Когда Дмитрий, исповедуясь своему другу Сурскому, рассказывает, что он овладел Софьей без венчания, так как не «согласие родителей и „пустые обряды“, а „одна только природа соединяет людей узами любви“, то Сурский этим глубоко возмущается, признает его поступок „гнусным“, называет Калинина „обольстителем, нарушителем чести“, считает его „злодеем, подлецом“ (хотя и неумышленным), убеждает его, что он должен был побороть свою страсть, отказаться от Софьи, идти в военную службу, „в коей или пал бы на поле брани, как следует истинному сыну отечества, и вместе с горестною жизнью окончил бы и мучения свои, или бы отличился храбростью, покрыл себя славою, приобрел чины, достоинства и титла, которые столько уважаются всеми“. „Кто тебе дал право, – вопрошает Сурский, – назвать Софью своею женою без приличных и необходимых для сего обрядов?“ И что же? Все эти благонамеренные речи очень скоро, в продолжение того же диалога, вполне убеждают Дмитрия; он отказывается от своего пренебрежения к обрядам, от владевшего им только что сознания своей правоты (как это характерно для будущего Белинского!). „Торжествуй: ты прав! ты прав! Но для чего ты открываешь мне глаза!“ – восклицает наш герой с открытыми глазами. Точно так же если в пьесе прозвучит иногда как бы кощунственная нота („А Ты, Существо Всевышнее, скажи мне: насытилось ли моими страданиями, натешилось ли моими муками?..“), то и герой в испуге и ужасе перебивает самого себя, свою дерзкую речь и тут же кается, и сам автор немедленно принимает свои меры и к словам, похожим на хулу, делает примечание, искренне защищающее „чистые струи религии и нравственности“».
Вообще, Белинский в своей трагедии, как и во всей своей дальнейшей литературной деятельности, каждому яду готовит противоядие, каждой речи – противоречие, нейтрализует самого себя и вырывает жало у своих отрицаний. Это с его стороны совсем не умысел – это его мышление.
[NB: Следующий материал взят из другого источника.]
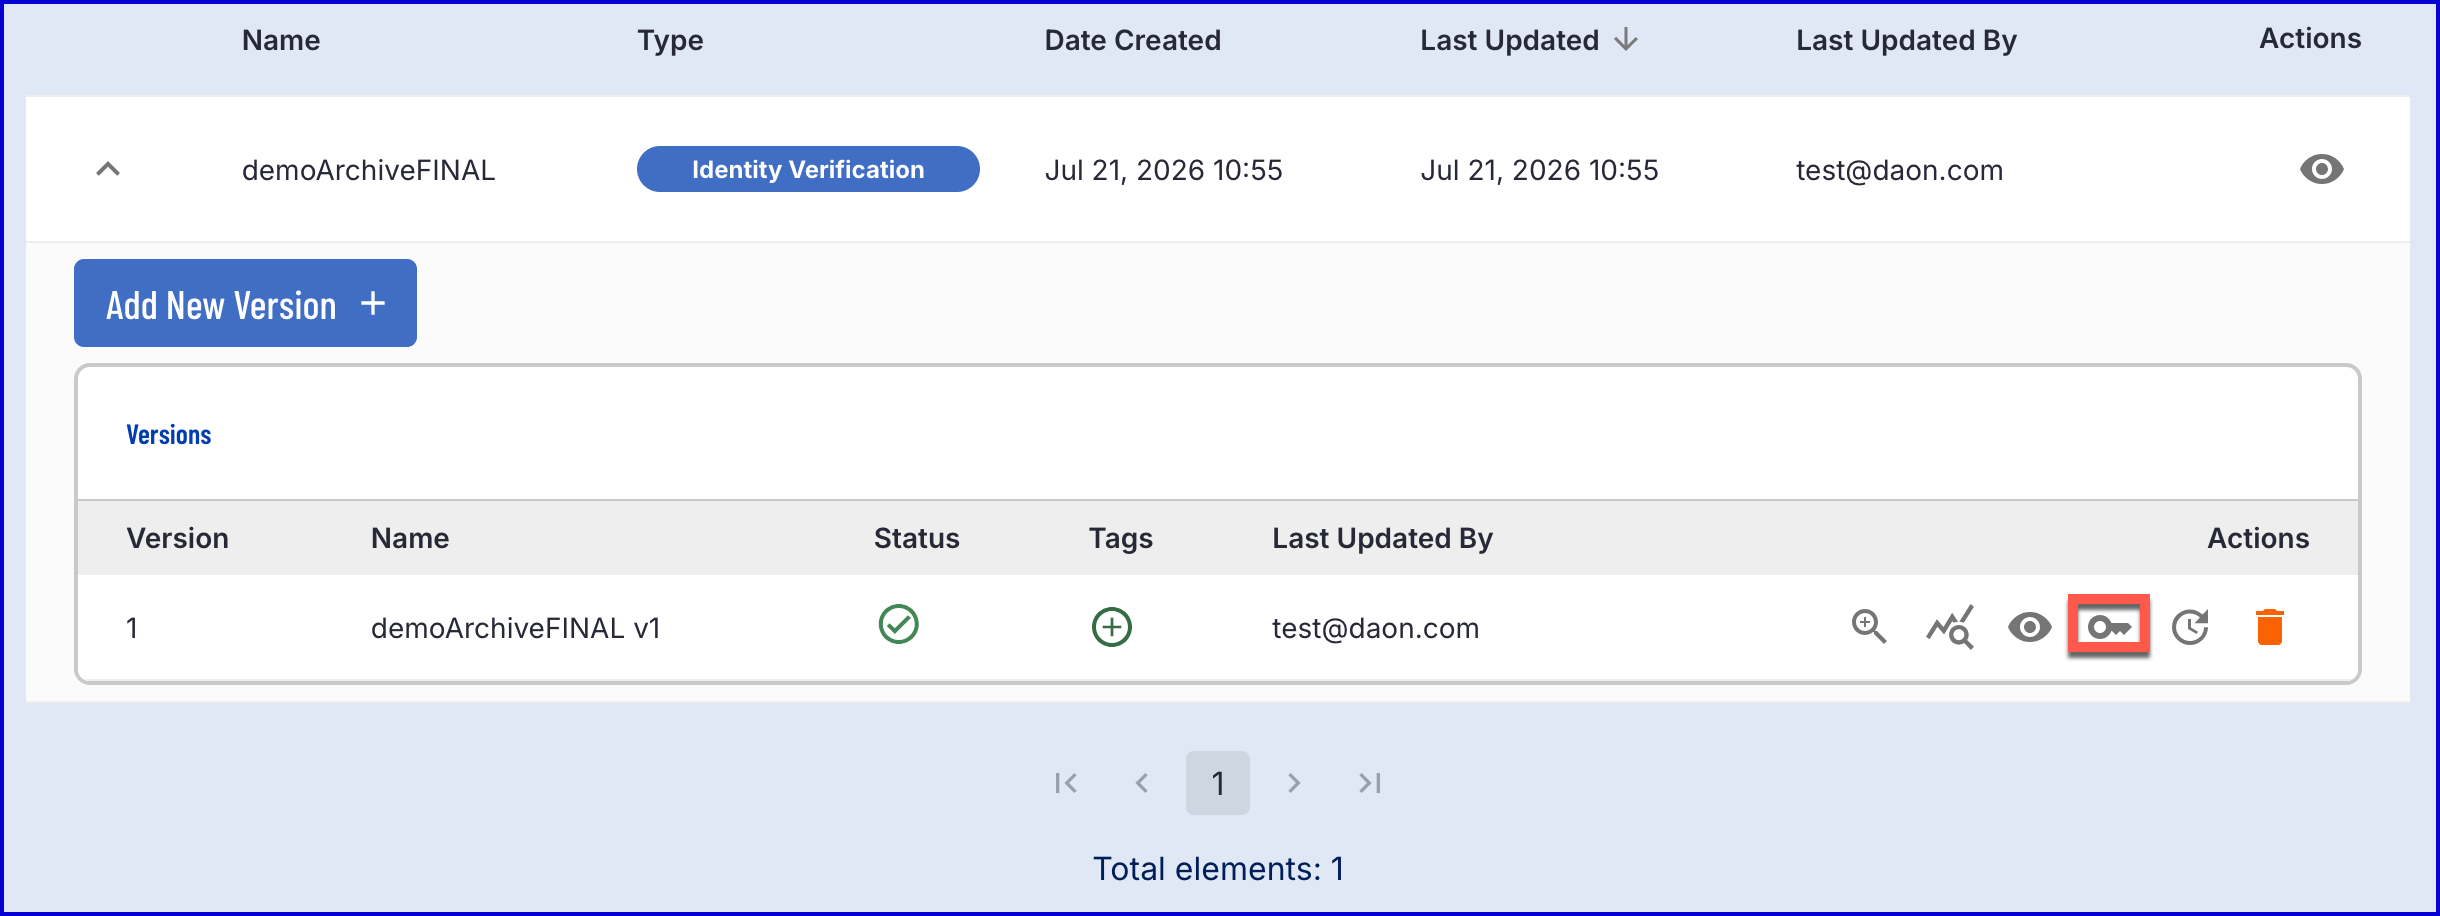The width and height of the screenshot is (2440, 916).
Task: Click the clock history icon for version 1
Action: (2190, 627)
Таким образом, невинное негодование Дмитрия против рабства и тирании, его горячность, его последний клик: «Свободным жил я, свободным и умру» – все это ни в каком случае не может быть понято в смысле определенного протеста, и если, например, г. Бродский (на 29-й стр. своей статьи-брошюры) находит несовместимым исповедание формулы: «православие, самодержавие и народность» с содержанием «Дмитрия Калинина», то это – простое недоразумение, которое сейчас же рассеется, если «Дмитрия Калинина» прочесть. Скорее триединый символ этой веры берется там под защиту. Как произведение гражданственного характера, пьеса Белинского, по меньшей мере, бесцветна и безразлична: и показательны в этом отношении слова Дмитрия, что Софья «в одно и то же время трепетала при имени Брута, как великого мученика свободы, как добродетельного самоубийцы, и при имени Сусанина, запечатлевшего своею кровью верность царю»; а Софья в свою очередь говорит, что лицо Дмитрия пылало и глаза его сверкали, когда он читал о защитниках свободы и о Сусанине, который «жертвовал за царя своею жизнью». Того, кто писал такие строки, профессорская цензура обвинить в политической неблагонадежности не могла, и я повторяю, что в пьесе юноши должны были цензоров смутить и возмутить совсем другие мотивы, именно – те, которые были признаны безнравственными; и поскольку тему о нечаянном, правда, кровосмешении брата и сестры можно считать безнравственной, постольку цензоры были правы.